Return, word for word, only the lines of the data below that lie between the line with "The width and height of the screenshot is (1200, 600)." and the line with "Click the Services", those two lines included.

___ Exercise materials

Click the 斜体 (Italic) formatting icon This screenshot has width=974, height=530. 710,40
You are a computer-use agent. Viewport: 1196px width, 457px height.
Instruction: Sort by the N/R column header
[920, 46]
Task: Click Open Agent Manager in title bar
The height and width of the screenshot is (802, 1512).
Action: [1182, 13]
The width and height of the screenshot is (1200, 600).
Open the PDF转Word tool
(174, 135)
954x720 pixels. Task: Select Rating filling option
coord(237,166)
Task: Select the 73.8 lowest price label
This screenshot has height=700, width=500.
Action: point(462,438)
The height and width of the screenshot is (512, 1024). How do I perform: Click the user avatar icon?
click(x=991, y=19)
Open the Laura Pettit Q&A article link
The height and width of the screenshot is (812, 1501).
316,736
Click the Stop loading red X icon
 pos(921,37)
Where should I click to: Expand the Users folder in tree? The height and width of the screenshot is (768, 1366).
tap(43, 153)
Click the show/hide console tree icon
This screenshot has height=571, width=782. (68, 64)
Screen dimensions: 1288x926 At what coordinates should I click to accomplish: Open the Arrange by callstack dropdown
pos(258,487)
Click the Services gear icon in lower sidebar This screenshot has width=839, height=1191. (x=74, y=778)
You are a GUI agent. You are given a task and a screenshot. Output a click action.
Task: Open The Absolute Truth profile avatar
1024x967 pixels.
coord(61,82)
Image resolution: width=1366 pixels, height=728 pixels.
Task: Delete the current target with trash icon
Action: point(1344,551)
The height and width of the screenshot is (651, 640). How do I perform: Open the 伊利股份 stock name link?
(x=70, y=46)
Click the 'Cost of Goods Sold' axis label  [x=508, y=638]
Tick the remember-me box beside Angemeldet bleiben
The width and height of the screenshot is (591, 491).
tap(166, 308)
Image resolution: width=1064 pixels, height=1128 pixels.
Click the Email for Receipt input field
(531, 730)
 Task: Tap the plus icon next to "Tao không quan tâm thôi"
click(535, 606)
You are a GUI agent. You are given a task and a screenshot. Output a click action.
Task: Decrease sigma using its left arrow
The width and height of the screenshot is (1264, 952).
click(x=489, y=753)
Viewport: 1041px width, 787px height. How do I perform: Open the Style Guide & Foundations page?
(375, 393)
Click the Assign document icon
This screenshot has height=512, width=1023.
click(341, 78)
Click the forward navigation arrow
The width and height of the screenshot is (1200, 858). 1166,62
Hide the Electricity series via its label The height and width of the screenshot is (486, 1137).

______

▶ [Response]
The width and height of the screenshot is (1200, 600).
Open the PDF转Word tool
(174, 135)
954x720 pixels. Task: Select Rating filling option
coord(237,166)
Task: Select the 73.8 lowest price label
This screenshot has height=700, width=500.
Action: point(462,438)
The height and width of the screenshot is (512, 1024). How do I perform: Click the user avatar icon?
click(x=991, y=19)
Open the Laura Pettit Q&A article link
The height and width of the screenshot is (812, 1501).
316,736
Click the Stop loading red X icon
 pos(921,37)
Where should I click to: Expand the Users folder in tree? The height and width of the screenshot is (768, 1366).
tap(43, 153)
Click the show/hide console tree icon
This screenshot has height=571, width=782. (68, 64)
Screen dimensions: 1288x926 At what coordinates should I click to accomplish: Open the Arrange by callstack dropdown
pos(258,487)
Click the Services gear icon in lower sidebar This screenshot has width=839, height=1191. (x=74, y=778)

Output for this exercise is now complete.